Instructions to follow:
Would you copy every record exactly as it stands and drop the pictures?

-- Records to use follows --

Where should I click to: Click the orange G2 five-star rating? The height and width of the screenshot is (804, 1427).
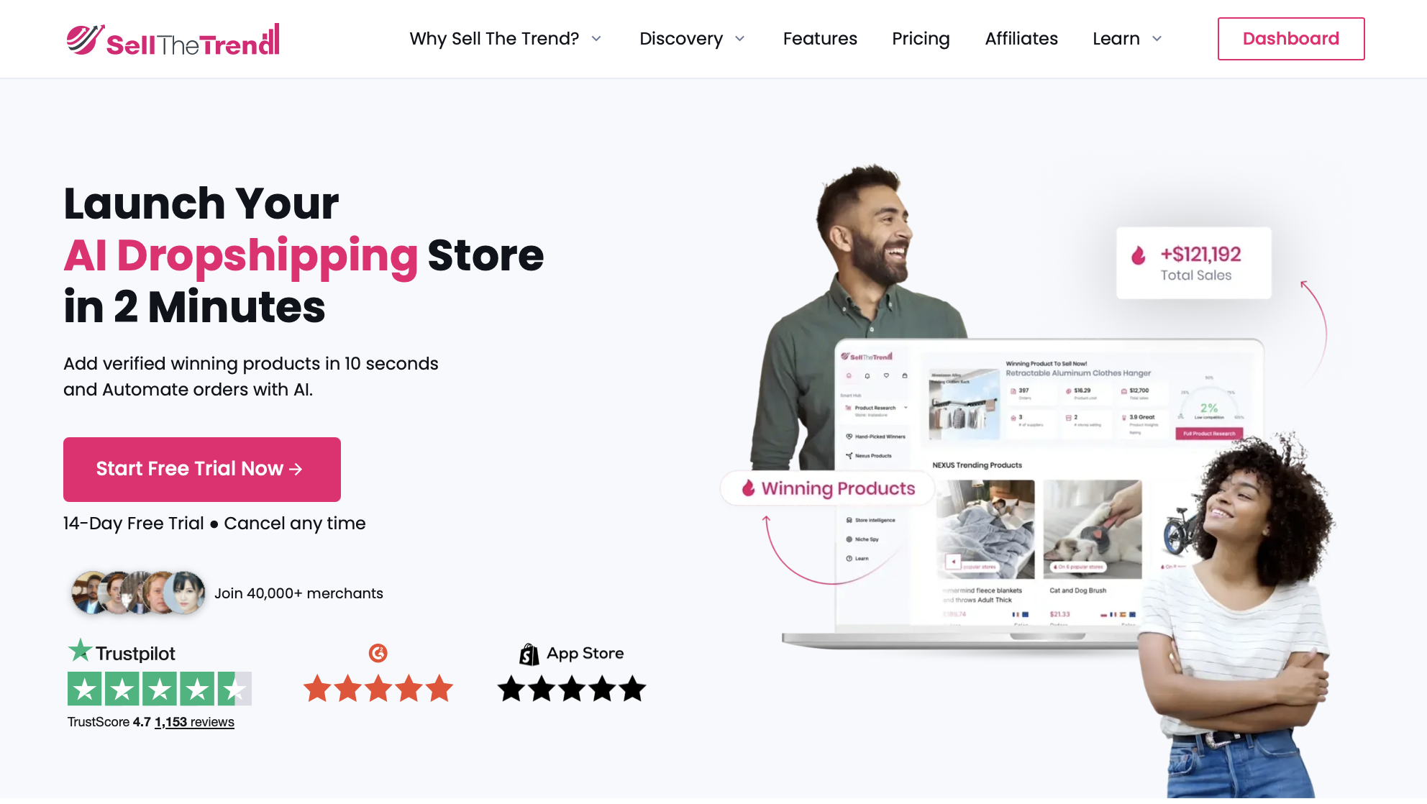pyautogui.click(x=378, y=689)
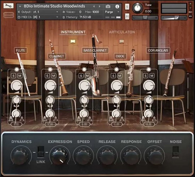Image resolution: width=195 pixels, height=177 pixels.
Task: Open the Purge dropdown menu
Action: tap(112, 12)
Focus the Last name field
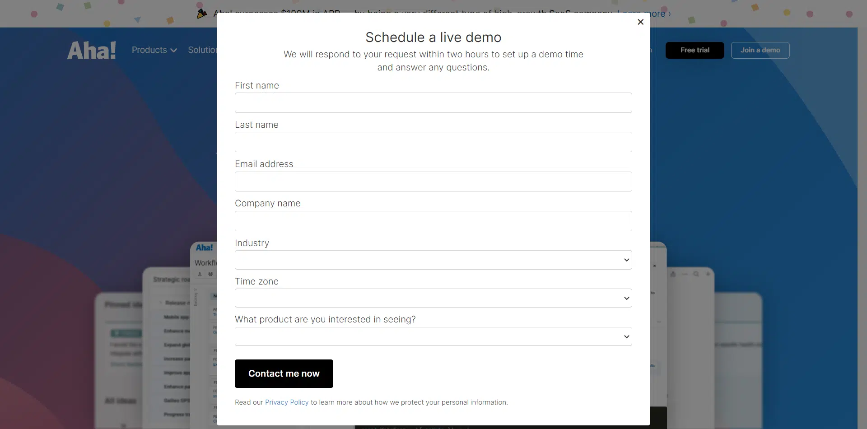Screen dimensions: 867x429 [434, 142]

-- Records to use concluded --

Result:
Where should I click to: Click the orange G2 five-star rating? The height and width of the screenshot is (804, 1427).
pyautogui.click(x=378, y=689)
Image resolution: width=195 pixels, height=177 pixels.
Task: Open the Purge dropdown menu
Action: tap(112, 12)
Focus the Last name field
Screen dimensions: 867x429 [434, 142]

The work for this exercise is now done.